El conflicto palestino-israelí es uno de esos callejones sin salida donde el bien absoluto escasea, y el mal se deja ver en ambos lados.
Yo tengo una postura más bien israelí. Esto significa, primero, que me tengo por persona realista, y los palestinos no me lo parecen. No comparto lo que los enemigos de Israel entienden como condición de necesidad para su victoria: que el Estado de Israel desaparezca; una Palestina from the river to the sea. Tampoco sé si la solución de los dos Estados sería buena, porque sospecho que entre ambos estados estallarían también las guerras y que las empezaría la parte árabe, pero tal vez sería un buen inicio. De cualquier forma, ni la Autoridad Nacional Palestina ni por supuesto Hamás y el resto de grupos fundamentalistas han aceptado jamás la existencia de Israel en una parte del territorio.
Las razones nativistas que utiliza la causa palestina tienen tanto fundamento como las de cualquier otro nacionalismo: desde mi punto de vista, ninguno. Antes de la fundación de Israel no existía allí un país llamado Palestina que los judíos conquistaron a sangre y fuego, sino un protectorado británico donde convivían árabes, cristianos y judíos; y antes, un territorio más del imperio otomano, que fue dueño de esa tierra por cuatrocientos años. Lo que pasó tras la marcha del Reino Unido se ha repetido en otras partes del mundo: la descolonización británica ha causado guerras en todas partes, pero la cuestión es que la mayor parte de ellas se resolvieron. No es el caso de Palestina. El reparto de tierras entre judíos y árabes, que antes no habían vivido nítidamente separados, se decretó por cupos de población. Esto provocó desplazamientos étnicos, voluntarios y también forzosos, con una gran diferencia: los judíos que vivían en lo que ahora era zona árabe pasaron a ser ciudadanos de primera en Israel, mientras que muchos de los palestinos de zona judía fueron desplazados a campamentos de refugiados y hoy siguen esperando casa, por insólito que parezca.
Pero ¿qué casa? La creación de un Estado palestino se vio quebrada cuando Egipto y Jordania atacaron a los nuevos vecinos y se quedaron con tierras destinadas a los palestinos. En los veinte años siguientes ninguno de estos países movió un dedo por culminar el proyecto de la patria y luego, cuando trataron de echar a los judíos al mar, Israel venció y le arrebató a Jordania la parte norte (Cisjordania) y a Egipto la parte sur (Gaza y Sinaí). Tras años de dominación israelí, de intifadas y respuestas brutales del ejército, el Estado judío terminó por devolver las tierras a la Autoridad Nacional Palestina, pero empezó el problema de los colonos sionistas y, para colmo, estalló la guerra civil entre los integristas religiosos de Hamás, que se quedaron con Gaza, mientras Cisjordania seguía en manos de los nacionalistas.

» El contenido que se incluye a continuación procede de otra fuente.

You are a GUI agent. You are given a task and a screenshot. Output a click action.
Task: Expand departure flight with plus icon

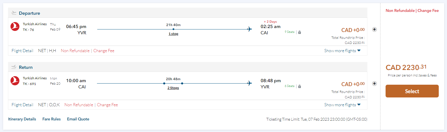[x=374, y=29]
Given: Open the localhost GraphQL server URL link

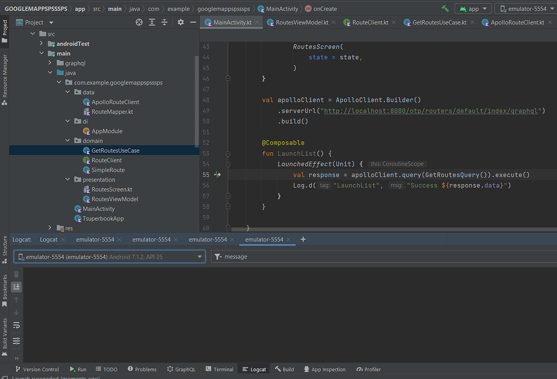Looking at the screenshot, I should (430, 110).
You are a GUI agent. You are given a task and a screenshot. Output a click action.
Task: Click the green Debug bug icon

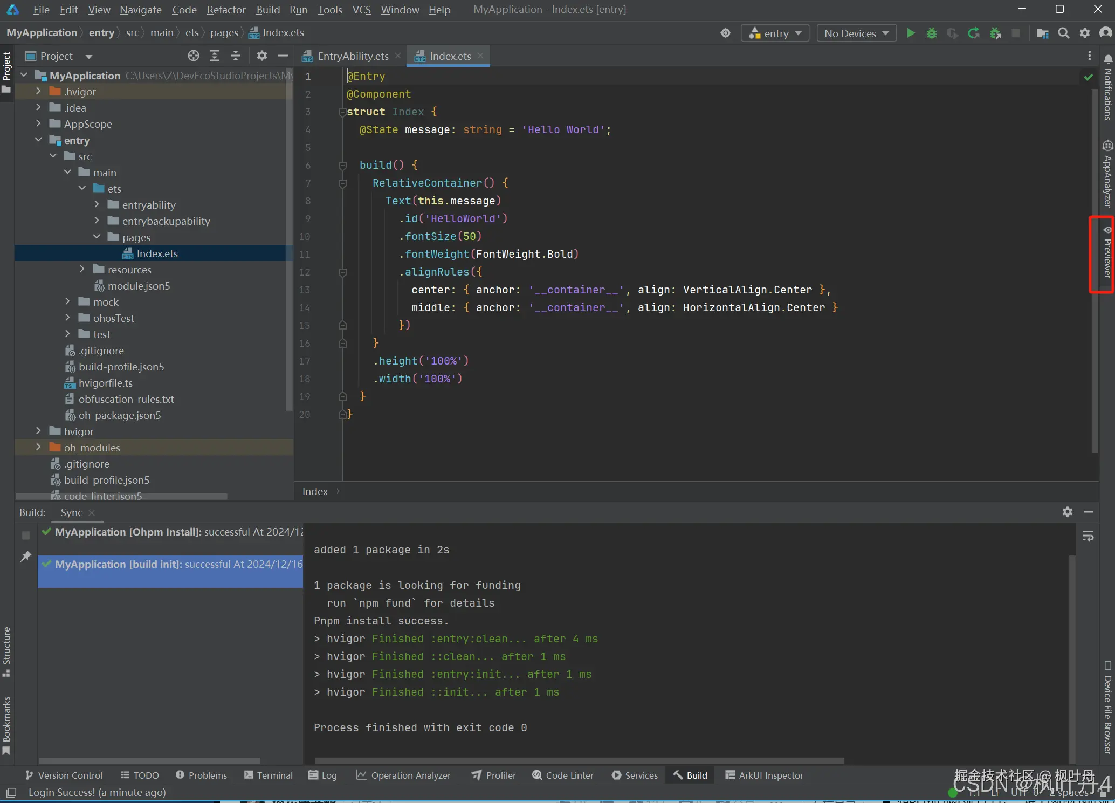click(931, 33)
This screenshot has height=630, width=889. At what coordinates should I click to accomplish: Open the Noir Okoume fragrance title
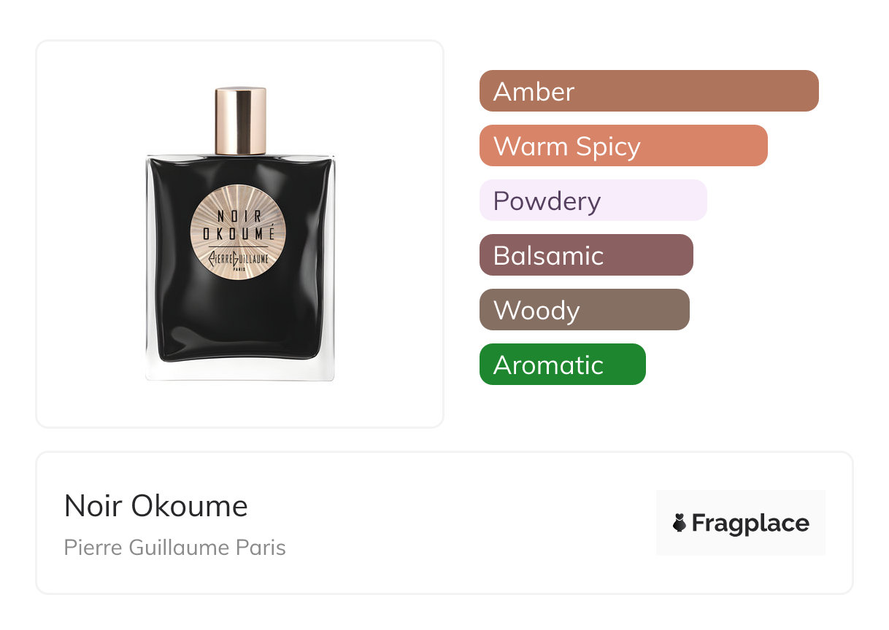coord(156,506)
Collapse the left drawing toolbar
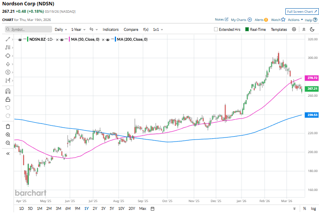 click(x=8, y=154)
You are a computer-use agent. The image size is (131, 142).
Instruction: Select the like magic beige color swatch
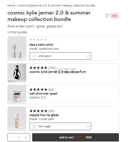(34, 126)
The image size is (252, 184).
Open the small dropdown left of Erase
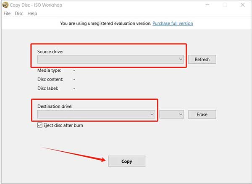[172, 114]
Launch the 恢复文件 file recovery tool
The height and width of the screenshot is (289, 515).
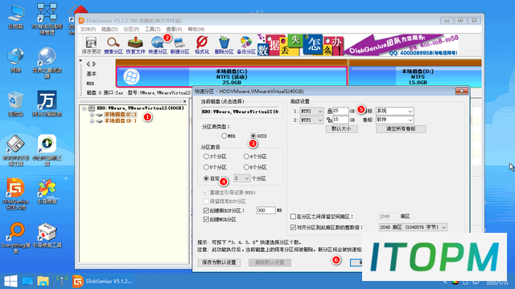pos(135,45)
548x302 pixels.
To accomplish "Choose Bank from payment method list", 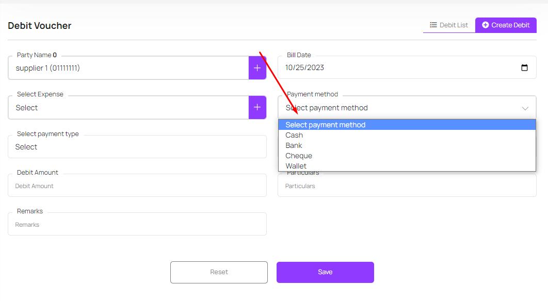I will coord(294,145).
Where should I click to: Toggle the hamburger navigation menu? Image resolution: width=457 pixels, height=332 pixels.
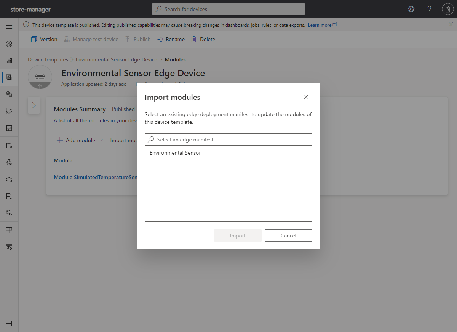9,27
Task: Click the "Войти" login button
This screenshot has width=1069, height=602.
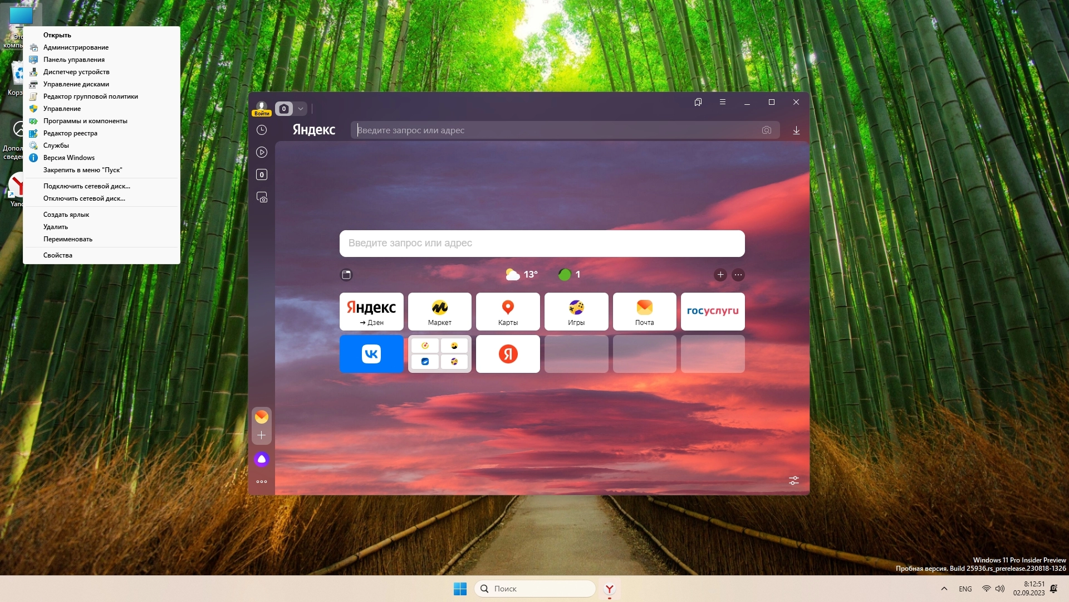Action: tap(262, 113)
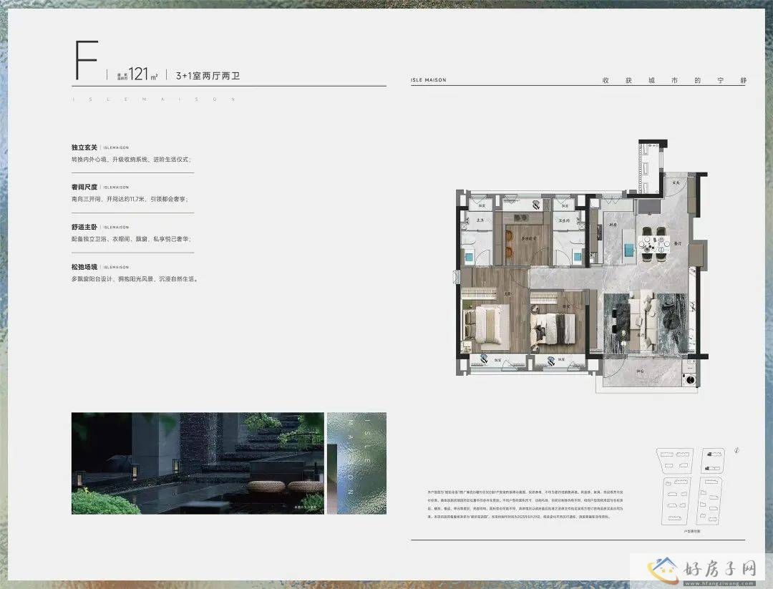Click the 独立玄关 feature heading
The height and width of the screenshot is (589, 773).
(x=84, y=147)
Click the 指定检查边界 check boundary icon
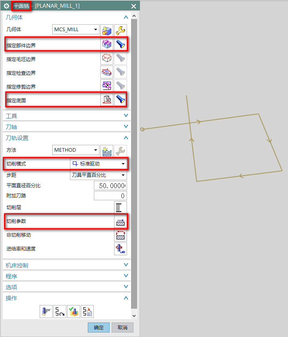288x337 pixels. [107, 72]
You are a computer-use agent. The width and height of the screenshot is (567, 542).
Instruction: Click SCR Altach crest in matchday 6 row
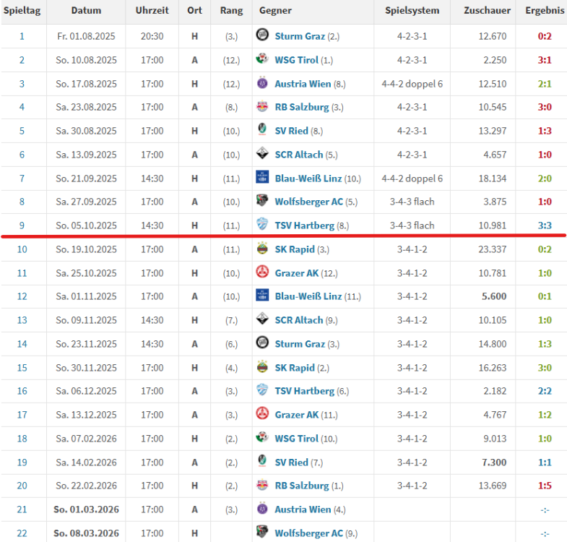[263, 155]
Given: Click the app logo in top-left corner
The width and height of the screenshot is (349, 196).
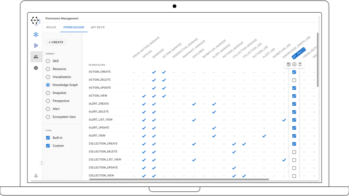Looking at the screenshot, I should pyautogui.click(x=35, y=21).
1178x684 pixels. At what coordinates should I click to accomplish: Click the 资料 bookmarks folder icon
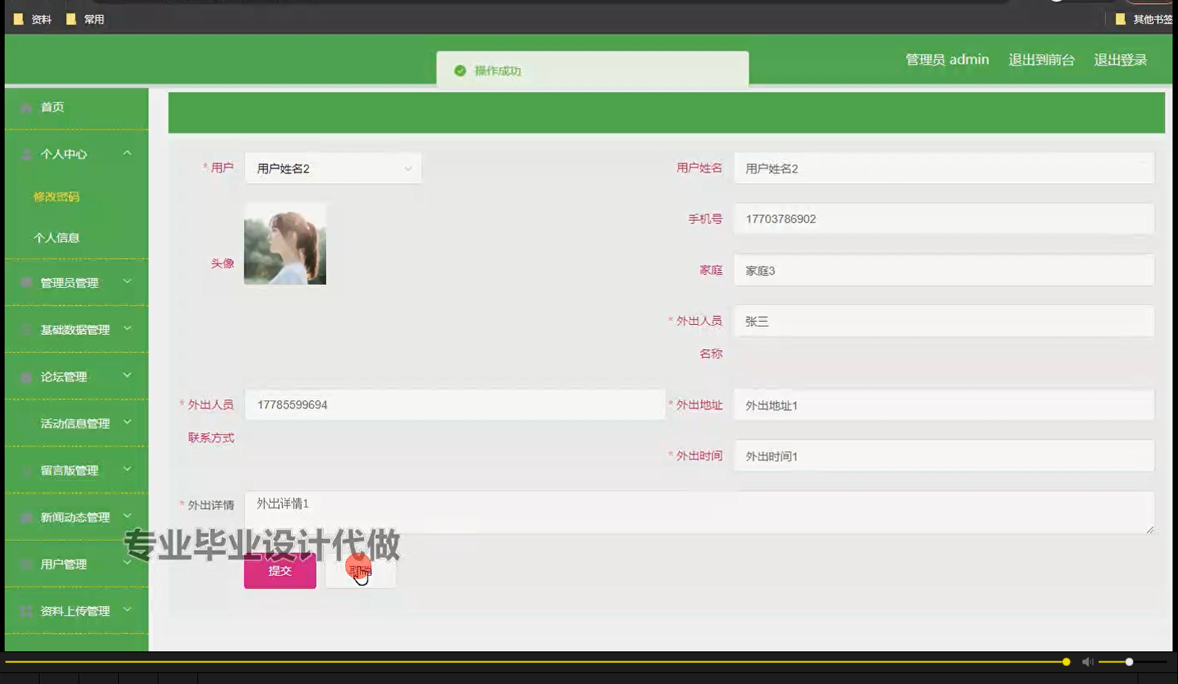[18, 18]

POSDATA.- En esta narración tan escueta y precisa que desarrolla Juan Soto Ivars sobre el conflicto palestino-israelí, se desprende que ni los buenos son tan majetes ni los malvados son tan abyectos.
En este escrito, el señor Soto Ivars lo que explica, sirviéndose de hemerotecas y de los libros de historia que tendrá encima de su mesa, es la sucesión de hechos que llegan a fecha de hoy.
De manera objetiva, sostengo que el trato que el ejército judío tiene hacia la población civil árabe palestina es de genocidio, sin paliativos. Pase lo que haya pasado, no es de recibo manifestar tanta crueldad demostrada y gratuita durante tanto tiempo.
Traigo la inevitable y siempre imprescindible poesía del uruguayo señor Benedetti, don Mario. Del libro de poemas «Letras de Emergencia» escrito entre 1969-1973, el poema titulado: «Oda a la pacificación». En sus versos mantiene la metáfora sobre aquellos países autonombrados «Vigías de Occidente» que se prestan a invadir países so pretexto de pacificarlos, cuya única intención es sacar un suculento beneficio económico de esa invasión.
No sé hasta dónde irán los pacificadores con su ruido metálico de paz,
pero hay ciertos corredores de seguros que ya colocan pólizas contra la pacificación
y hay quienes reclaman la pena del garrote para los que no quieren ser pacificados.
Cuando los pacificadores apuntan, por supuesto, tiran a pacificar
y a veces hasta pacifican dos pájaros de un tiro.
Es claro que siempre hay algún necio que se niega a ser pacificado por la espalda
o algún estúpido que resiste la pacificación a fuego lento.
En realidad somos un país tan peculiar
que quien pacifique a los pacificadores un buen pacificador será.